I choose to not using Stemming and Lemmatization because it will hard to recognize/read when we make the wordcloud. If you want to use that, just erase the hashtag. 

In [None]:
#Stemming

# st = PorterStemmer()
# tweet_drop['text'] = tweet_drop['text'][:].apply(lambda x: " ".join([st.stem(word) for word in x.split()]))
# tweet_drop['text'].head()

In [None]:
#Lemmatization

# tweet_drop['text'] = tweet_drop['text'].apply(lambda x: " ".join([Word(word).lemmatize() for word in x.split()]))
# tweet_drop['text'].head()

## 2. Exploratory data analysis (EDA)

In this part, we will explore what happend/do some data analysis with this dataset. 

In [None]:
df = tweet_drop.copy()
df.head()

In [None]:
tweet['tweet_created'] = tweet.tweet_created.str[:10]
date = tweet['tweet_created'].unique().tolist()
date

Our data is collected on 16 February 2015 - 24 February 2015.
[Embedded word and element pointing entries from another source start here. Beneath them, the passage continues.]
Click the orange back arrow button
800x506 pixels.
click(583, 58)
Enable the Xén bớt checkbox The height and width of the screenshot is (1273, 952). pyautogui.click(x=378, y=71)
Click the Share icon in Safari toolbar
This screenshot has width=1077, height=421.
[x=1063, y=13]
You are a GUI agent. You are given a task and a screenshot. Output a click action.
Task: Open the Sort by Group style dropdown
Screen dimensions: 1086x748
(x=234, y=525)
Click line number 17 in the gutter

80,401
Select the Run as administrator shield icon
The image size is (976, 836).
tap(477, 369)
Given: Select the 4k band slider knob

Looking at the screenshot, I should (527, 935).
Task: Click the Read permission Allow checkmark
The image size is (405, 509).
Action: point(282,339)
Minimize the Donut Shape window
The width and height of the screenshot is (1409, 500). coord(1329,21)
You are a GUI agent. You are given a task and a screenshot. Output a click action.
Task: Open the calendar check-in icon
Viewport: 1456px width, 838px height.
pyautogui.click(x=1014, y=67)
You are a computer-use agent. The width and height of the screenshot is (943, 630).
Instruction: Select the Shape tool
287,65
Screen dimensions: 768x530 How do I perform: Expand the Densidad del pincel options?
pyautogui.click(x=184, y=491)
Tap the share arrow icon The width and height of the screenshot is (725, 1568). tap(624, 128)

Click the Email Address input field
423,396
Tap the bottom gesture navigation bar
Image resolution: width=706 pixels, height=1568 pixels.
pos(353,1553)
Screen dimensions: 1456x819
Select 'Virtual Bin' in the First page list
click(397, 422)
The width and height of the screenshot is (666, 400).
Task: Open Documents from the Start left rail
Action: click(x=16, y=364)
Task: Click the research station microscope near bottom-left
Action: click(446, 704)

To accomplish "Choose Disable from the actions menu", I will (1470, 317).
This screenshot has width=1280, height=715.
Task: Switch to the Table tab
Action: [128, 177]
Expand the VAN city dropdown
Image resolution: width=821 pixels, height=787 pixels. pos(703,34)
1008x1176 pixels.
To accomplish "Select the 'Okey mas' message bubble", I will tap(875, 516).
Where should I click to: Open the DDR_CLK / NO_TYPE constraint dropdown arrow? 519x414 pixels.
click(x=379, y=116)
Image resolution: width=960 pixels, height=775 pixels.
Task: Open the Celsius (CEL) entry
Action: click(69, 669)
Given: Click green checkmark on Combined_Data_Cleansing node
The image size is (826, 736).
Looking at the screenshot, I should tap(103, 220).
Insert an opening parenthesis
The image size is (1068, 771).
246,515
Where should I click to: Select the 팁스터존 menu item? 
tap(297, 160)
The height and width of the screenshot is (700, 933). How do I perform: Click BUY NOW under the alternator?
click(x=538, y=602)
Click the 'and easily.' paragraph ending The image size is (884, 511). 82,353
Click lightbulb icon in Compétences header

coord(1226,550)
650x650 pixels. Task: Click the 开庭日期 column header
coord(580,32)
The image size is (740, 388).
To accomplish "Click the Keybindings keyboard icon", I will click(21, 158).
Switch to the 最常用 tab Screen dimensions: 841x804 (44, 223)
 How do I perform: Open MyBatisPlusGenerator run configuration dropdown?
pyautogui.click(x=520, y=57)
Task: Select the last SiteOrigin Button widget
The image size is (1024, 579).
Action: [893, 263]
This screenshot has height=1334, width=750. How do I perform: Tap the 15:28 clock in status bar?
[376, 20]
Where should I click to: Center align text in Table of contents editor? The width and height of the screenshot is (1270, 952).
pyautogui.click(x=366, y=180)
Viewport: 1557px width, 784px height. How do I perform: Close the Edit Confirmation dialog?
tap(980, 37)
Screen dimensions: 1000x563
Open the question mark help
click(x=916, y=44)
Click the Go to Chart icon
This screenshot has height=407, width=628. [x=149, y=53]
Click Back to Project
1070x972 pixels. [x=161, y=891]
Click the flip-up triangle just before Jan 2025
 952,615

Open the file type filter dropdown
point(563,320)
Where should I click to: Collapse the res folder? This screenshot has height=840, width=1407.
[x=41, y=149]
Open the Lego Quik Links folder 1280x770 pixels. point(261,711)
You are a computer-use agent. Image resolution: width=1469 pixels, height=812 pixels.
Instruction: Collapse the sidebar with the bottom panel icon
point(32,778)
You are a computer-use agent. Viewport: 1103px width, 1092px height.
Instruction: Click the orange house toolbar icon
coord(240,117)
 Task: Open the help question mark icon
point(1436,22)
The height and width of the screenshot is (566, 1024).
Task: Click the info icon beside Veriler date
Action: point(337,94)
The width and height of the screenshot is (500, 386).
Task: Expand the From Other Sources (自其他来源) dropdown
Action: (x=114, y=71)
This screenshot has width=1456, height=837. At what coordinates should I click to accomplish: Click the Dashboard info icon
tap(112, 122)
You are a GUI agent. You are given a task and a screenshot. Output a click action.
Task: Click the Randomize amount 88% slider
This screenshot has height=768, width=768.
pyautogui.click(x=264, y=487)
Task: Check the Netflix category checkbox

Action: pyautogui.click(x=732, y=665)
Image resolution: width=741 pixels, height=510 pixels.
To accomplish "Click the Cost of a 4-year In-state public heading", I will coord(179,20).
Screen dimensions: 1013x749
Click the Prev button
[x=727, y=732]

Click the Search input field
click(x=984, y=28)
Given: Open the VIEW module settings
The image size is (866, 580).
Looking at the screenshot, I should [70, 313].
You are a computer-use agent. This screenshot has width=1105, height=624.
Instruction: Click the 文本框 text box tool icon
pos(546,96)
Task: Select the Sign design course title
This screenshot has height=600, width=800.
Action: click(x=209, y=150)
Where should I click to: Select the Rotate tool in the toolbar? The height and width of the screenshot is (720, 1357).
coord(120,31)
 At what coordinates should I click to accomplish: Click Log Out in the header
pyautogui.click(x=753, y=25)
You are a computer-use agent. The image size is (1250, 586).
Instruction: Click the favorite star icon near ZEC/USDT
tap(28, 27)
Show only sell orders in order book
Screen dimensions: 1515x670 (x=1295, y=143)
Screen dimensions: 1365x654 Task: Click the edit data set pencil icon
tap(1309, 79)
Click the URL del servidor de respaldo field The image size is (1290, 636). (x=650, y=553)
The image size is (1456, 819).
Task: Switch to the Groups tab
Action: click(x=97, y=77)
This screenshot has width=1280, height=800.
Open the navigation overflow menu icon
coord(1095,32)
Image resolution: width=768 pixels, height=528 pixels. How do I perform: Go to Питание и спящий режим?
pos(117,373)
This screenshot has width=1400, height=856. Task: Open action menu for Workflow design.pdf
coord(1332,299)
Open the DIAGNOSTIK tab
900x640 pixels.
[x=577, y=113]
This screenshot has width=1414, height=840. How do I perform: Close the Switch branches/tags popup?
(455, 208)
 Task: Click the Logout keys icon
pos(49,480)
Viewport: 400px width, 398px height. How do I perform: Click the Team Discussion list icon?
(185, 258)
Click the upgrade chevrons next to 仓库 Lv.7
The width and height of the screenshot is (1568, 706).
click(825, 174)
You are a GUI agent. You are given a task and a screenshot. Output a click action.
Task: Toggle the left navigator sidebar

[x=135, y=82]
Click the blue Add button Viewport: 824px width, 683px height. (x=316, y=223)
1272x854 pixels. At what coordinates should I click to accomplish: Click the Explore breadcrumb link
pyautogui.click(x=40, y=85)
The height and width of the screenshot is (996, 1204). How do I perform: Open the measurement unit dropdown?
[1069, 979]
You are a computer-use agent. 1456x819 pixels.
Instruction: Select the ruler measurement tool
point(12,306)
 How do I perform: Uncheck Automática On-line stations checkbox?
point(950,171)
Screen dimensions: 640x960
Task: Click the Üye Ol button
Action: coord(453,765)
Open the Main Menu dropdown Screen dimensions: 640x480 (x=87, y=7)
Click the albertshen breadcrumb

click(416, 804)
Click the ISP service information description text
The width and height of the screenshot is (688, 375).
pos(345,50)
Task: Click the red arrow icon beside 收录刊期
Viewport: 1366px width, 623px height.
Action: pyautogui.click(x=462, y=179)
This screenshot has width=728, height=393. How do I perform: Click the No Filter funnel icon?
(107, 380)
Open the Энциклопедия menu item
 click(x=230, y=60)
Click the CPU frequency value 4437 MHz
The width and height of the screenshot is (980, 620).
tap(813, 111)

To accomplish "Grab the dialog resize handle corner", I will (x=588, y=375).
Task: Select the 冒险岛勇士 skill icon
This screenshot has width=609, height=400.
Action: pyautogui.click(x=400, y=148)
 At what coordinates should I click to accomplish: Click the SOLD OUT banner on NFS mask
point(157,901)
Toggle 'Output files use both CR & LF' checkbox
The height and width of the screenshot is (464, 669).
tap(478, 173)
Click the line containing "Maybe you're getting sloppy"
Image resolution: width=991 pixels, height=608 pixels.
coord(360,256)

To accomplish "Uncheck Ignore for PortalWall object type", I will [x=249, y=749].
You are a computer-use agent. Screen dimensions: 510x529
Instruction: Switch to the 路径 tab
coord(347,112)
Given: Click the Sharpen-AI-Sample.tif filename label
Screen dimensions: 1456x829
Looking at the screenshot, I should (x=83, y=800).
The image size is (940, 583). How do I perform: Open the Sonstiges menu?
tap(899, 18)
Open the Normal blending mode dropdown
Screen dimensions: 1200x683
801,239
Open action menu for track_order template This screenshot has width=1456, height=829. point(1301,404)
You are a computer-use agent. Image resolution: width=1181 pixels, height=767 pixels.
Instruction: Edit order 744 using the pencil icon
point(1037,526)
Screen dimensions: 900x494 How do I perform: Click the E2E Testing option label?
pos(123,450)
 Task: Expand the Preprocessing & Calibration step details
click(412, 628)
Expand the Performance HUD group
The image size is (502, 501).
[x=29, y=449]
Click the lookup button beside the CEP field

We want too see our sentiment on tweets.

In [None]:
fig = plt.figure(figsize=(8,6))
plt.title('Count Plot',fontsize = 20)
ax=sns.countplot(data=df, x='airline_sentiment',order = df['airline_sentiment'].value_counts().index)

plt.figure(figsize=(8,6))
sns.countplot(x=df["airline"])
plt.title("Airlines Distribution")

ax.set_xlabel('airline_sentiment', fontsize = 15)
ax.tick_params(labelsize=12)

The count plot shows that the majority of data we are working contains so much tweets that have negative sentiments. What about the airlines? the tweet are dominant from United company and the least is Virgin America. <br> <br>
The question is, are the company have so many negative sentiment tweets too?

In [None]:
def plot_sub_sentiment(Airline):
    data=df[df['airline']==Airline]
    count=data['airline_sentiment'].value_counts().index
    ax=sns.countplot(data=data, x='airline_sentiment',order = count)
    plt.title('Count Plot '+Airline,fontsize = 15)
    plt.ylabel('Sentiment Count')
    plt.xlabel('Mood')
    
plt.figure(1,figsize=(15, 15))
plt.subplots_adjust(left=0.125, bottom=0.1, right=0.9, top=0.9, wspace=0.2, hspace=0.2)
plt.subplot(231)
plot_sub_sentiment('US Airways')
plt.subplot(232)
plot_sub_sentiment('United')
plt.subplot(233)
plot_sub_sentiment('American')
plt.subplot(234)
plot_sub_sentiment('Southwest')
plt.subplot(235)
plot_sub_sentiment('Delta')
plt.subplot(236)
plot_sub_sentiment('Virgin America')

We can get insight in 16 February until 24 February, US Airways, American Airways and United Airways got negative sentiment from public. Although other companies also get negative sentiment too, but not as many as these 3 companies.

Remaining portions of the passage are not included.